Not long after winning the futurity at Jason Hershberger’s annual horse sale in Scottsdale on a consignment, Jason Warner, 45, was fourth callback in the ARHFA Heeling Pre-Futurity on his friend Rusty Rich’s 4-year-old mare Two Lottery Tickets. They made a clean run but Warner was given the option of a re-run. He didn’t know why. Turns out his helper, Tate Kirchenschlager, had collided with the flagger during the run.
“I didn’t know what my score would have been,” said Warner, who also shoes horses on the side and lives in Congress, Arizona. “I looked up in the stands at Rusty and he kind of shrugged his shoulders. When Joseph Harrison is high call, you know it’ll be tough. So, I thought, ‘No risk it, no biscuit!’ And we rode right back into the box for a re-run.”
That steer had more action. So, Warner, an 8.5 heeler, made an ever better run to put a 227 on the board.
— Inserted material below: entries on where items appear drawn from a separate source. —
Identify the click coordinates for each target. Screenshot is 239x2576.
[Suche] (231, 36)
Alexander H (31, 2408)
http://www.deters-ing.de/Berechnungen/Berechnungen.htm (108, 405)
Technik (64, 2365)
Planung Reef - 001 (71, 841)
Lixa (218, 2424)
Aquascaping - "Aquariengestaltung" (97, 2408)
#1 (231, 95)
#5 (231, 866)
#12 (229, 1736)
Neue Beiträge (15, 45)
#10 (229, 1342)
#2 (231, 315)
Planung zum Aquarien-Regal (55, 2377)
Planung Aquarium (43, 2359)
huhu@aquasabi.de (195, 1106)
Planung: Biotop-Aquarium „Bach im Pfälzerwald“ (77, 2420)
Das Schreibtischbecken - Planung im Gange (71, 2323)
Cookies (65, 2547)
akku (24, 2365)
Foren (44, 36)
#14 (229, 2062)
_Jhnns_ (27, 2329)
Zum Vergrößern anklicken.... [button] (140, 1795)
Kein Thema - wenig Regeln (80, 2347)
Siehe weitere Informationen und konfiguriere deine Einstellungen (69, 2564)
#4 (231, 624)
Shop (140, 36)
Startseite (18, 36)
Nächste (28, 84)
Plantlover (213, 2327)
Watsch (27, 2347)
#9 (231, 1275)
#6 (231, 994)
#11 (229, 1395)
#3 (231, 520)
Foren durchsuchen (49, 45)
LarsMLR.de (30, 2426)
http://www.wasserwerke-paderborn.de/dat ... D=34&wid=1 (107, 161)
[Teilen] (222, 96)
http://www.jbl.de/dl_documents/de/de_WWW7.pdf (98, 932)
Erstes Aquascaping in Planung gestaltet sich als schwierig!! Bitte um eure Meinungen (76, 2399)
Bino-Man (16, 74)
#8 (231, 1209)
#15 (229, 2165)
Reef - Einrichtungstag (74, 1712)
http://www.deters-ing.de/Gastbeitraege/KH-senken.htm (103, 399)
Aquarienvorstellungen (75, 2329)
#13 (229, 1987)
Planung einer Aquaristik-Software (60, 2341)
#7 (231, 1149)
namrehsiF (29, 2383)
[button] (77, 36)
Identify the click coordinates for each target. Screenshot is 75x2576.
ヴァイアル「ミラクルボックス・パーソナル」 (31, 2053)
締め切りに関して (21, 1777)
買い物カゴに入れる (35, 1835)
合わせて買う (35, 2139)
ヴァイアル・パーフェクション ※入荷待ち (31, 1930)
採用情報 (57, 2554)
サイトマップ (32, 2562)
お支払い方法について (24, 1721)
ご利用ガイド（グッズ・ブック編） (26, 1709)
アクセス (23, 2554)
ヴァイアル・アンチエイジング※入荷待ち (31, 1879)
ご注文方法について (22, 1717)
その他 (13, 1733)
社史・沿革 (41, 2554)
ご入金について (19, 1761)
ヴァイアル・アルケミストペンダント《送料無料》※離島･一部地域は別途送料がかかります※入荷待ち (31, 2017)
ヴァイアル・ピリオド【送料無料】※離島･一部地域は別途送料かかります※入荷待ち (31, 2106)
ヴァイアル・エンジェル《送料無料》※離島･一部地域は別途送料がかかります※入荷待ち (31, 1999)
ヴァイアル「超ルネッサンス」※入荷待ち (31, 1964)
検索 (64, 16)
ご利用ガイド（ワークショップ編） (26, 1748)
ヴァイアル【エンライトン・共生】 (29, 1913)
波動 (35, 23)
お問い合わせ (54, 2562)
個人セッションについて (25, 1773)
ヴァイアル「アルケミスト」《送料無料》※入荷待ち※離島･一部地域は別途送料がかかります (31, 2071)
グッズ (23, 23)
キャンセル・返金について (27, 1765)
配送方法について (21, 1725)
It held on for the win among all 4-year-olds against the likes of Trey Yates, Cade Rice and Billie Jack Saebens to earn Warner $9,945. It also landed him second among Intermediate heelers for $4,850, earning Warner a Westworld total $14,795, as well as the biggest training accolade of his life. Warner’s original run had scored a 223.
“She always wanted to be pretty darn good, from the get-go,” Warner said of Two Lottery Tickets (“Reba”). “She’s only 4 this year, so it’s hard to say how good she can get.”
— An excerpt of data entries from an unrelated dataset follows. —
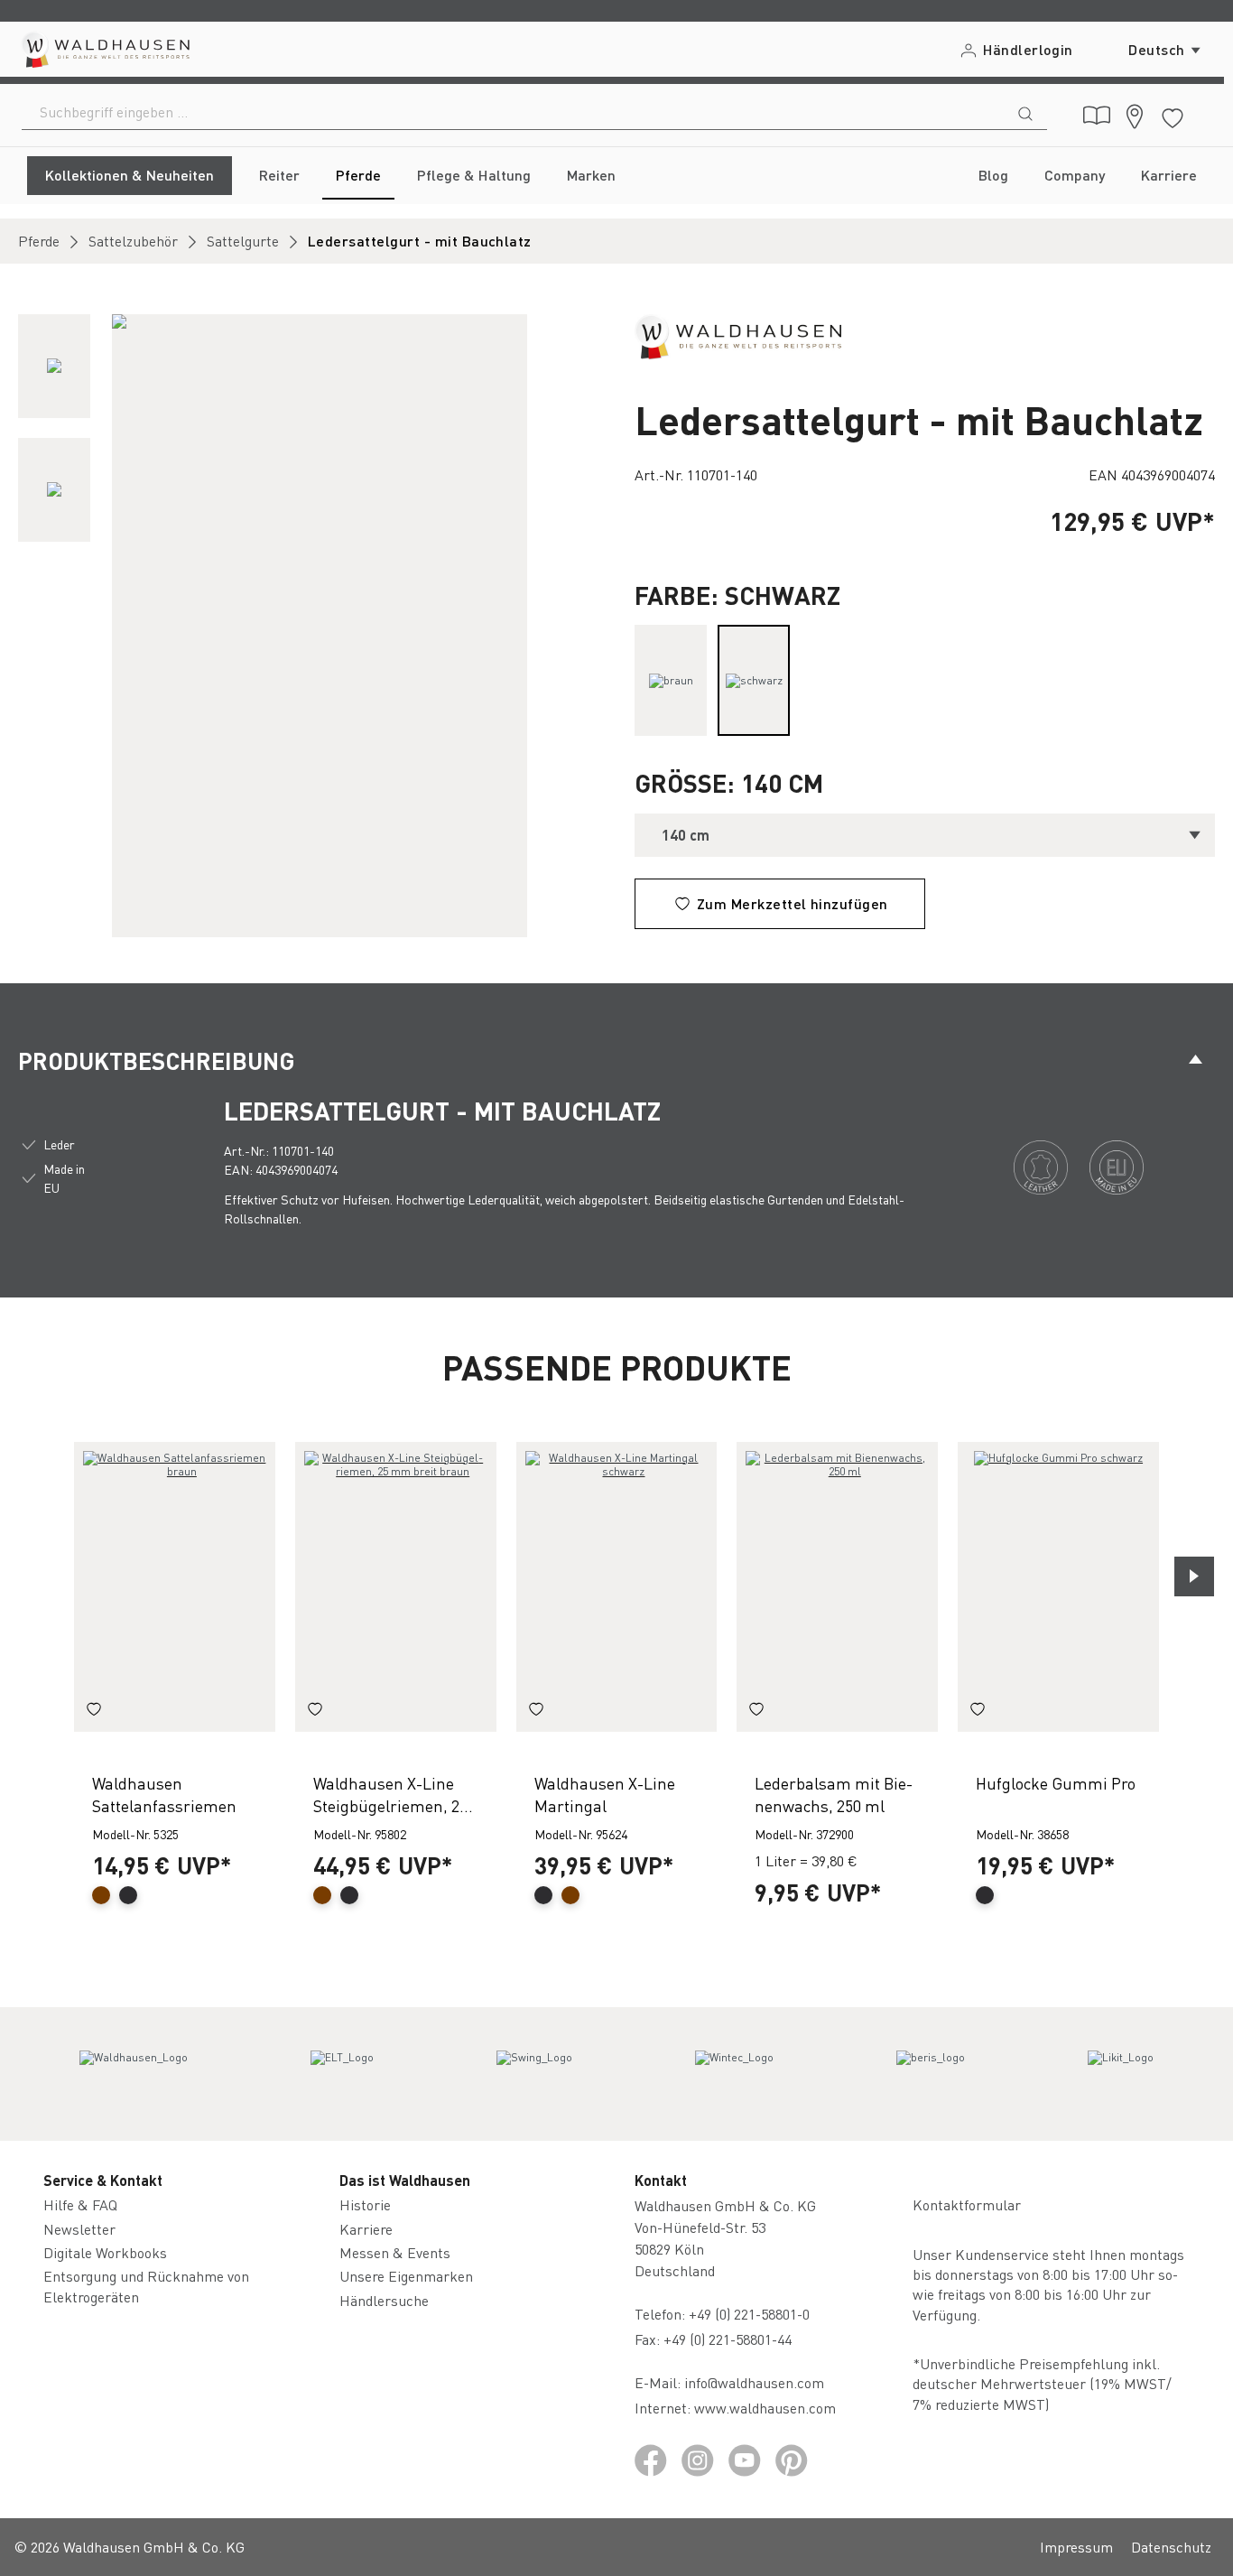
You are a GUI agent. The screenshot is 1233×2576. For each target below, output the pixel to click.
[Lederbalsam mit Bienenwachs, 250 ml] (837, 1587)
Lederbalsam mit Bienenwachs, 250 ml (834, 1794)
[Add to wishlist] (94, 1712)
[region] (308, 625)
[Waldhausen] (738, 334)
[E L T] (342, 2074)
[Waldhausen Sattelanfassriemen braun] (174, 1587)
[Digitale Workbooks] (1096, 116)
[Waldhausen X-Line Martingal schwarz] (617, 1587)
It was literally Reba’s first trip to town.
“I didn’t know if she was going to leave the heeling box on that first steer,” Warner said, laughing. “When the gates cracked, I had to kick-start her. She got better, but she also got a little warm in the corner. During the short round, Tate bailed me out a little bit. I didn’t back her all the way in there because I didn’t want her to get hotter and do anything silly. I looked at Tate and he looked at me and cracked his nod off pretty fast.”
Reba is by Two Sunny, a stallion by the legendary Mr Sun Olena out of a double-bred Poco Bueno mare. On the bottom, she’s out of Nita Lottery—a daughter of Nita’s Wood out of a Dual Pep/Doc’s Hickory mare.

“My good heel horse is also by Two Sunny,” Warner said. “And Rusty heads on a horse raised by the Perkins family that’s the same age. We took those two 5-year-olds to Vegas and placed fourth in the 14.5 in 2022 to split $60,000.”
The Perkins Ranch in Tyler, Texas, has long been known for its foundation cowhorse breeding, and searched more than a decade to buy Mr Sun Olena, by the great cutter Doc Olena and out of a San Peppy mare.
“I bought Reba before she was weaned,” said Rich, who also trains his horses. “She looked the part when I saw her, and Jason and I both knew she was something special. I broke her to ride and handed her off to Jason as a 3-year-old. Don Perkins was my mentor and I really like those foundation lines from Mr Sun Olena and the Poco Tivios—it’s just good old stuff. Our stallion, Tha Rock, came from there and was actually AQHA High-Point Cutting Horse of the Year two years in a row.”
Raised in Rigby, Idaho, Warner is a first-generation team roper. He had an older brother that delved into it, so he did, too, and mostly had to train whatever horses he roped on. He has never trained horses for the public. Instead, he owns a rubberized flooring business, and met Rich when he put a floor in his trailer. They became friends, started roping together, and now Warner and his family spend summers at Rich’s stunning Utah property.
“Rusty and his wife Trista and the people that raised her were all there in Scottsdale, so that was pretty cool,” said Warner, whose daughter is a college breakaway roper and sons are Utah state high school champion team ropers.